Kundenbeziehungs-Management ist vor allem dann sinnvoll und erfolgreich, wenn es mit allen Unternehmensprozessen integriert erfolgt. Dazu Analyst Martin: „Je höher der Integrationsgrad, umso größer der Erfolg.“

Wer sich mit dem Gedanken trägt, IT-gestütztes Kundenbeziehungs-Management einzuführen, der sollte unbedingt auf die Hilfe externer Berater zurückgreifen - da sind sich die Experten einig. Qualifizierte Berater sind jedoch für Mittelständler nicht einfach zu finden, denn Berater mit Erfahrung aus CRM-Projekten sind teuer. Hinzu kommt, dass die Erfahrungen aus Großunternehmen nicht einfach auf den Mittelstand übertragbar sind.

Umfassender Arbeitsplan

Für das Vorgehen bei der Einführung empfiehlt Winkelmann einen ganzheitlichen Ansatz nach einem umfassenden Arbeitsplan. Dabei wird Schritt für Schritt die Neuausrichtung des Vertriebs ausdiskutiert. Es beginnt mit einer Analyse der Marktstrategie. Mit strategischen Kundenleitbildern: Wer sind eigentlich unsere wichtigen Kunden? Welche Kunden wollen wir nicht haben? Was wollen wir bei den Zielgruppen erreichen? Was sind die dafür wichtigen Prozesse? Über welche Kanäle soll das laufen? Dann ist die Datenbank zu integrieren. Da stellt sich die Frage: Wo liegen eigentlich die relevanten Daten?

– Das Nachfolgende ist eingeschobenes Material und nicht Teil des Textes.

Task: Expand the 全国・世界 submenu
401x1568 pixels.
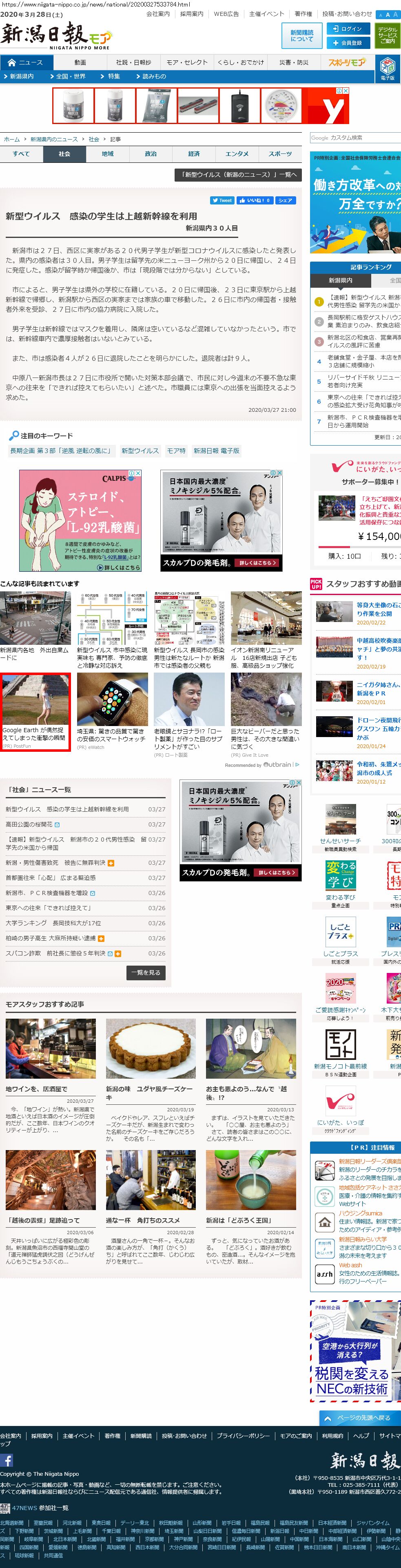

Berater Schwetz hat beim Thema Kundendatenbanken die Erfahrung gemacht: „Wer seine betriebswirtschaftlichen Anwendungen Anwendungen (ERP-Systeme) bereits früh auf Standard umgestellt hat, hat meistens eine bessere Datenbasis.“ Bei vielen Firmen hätten sich allerdings im Lauf der Zeit zusätzlich in verschiedenen Systemen unterschiedliche Kundenverzeichnisse angesammelt, die nun zu konsolidieren sind.

Daten bereinigen

Auch das sollte ein Mittelständler nicht selbst machen, wenn es um mehr als 100 000 Datensätze geht. Der Einsatz entsprechender Dienstleister kann aber auch bei geringeren Datenvolumina sinnvoll sein, abhängig von der Größe der Vertriebsorganisation. Schwetz: „Bei 300 bis 400 Kunden pro Mitarbeiter lässt sich das schon noch zu Fuß machen. Wenn es in die Tausende geht, nicht mehr.“ Die Kosten für eine CRM-Lösung im Mittelstand sind nach Auskunft des CRM-Spezialisten mit mindestens 50 000 Euro zu beziffern. Winkelmann gibt als Faustregel an: „5000 Euro pro beteiligten Mitarbeiter sollten reichen.“ Davon entfällt jeweils ein Drittel auf die Software, die organisatorischen Anpassungen und die technische Implementierung mit Abnahme, Anpassung von Schnittstellen zu ERPSoftware, Schulung und Ähnlichem.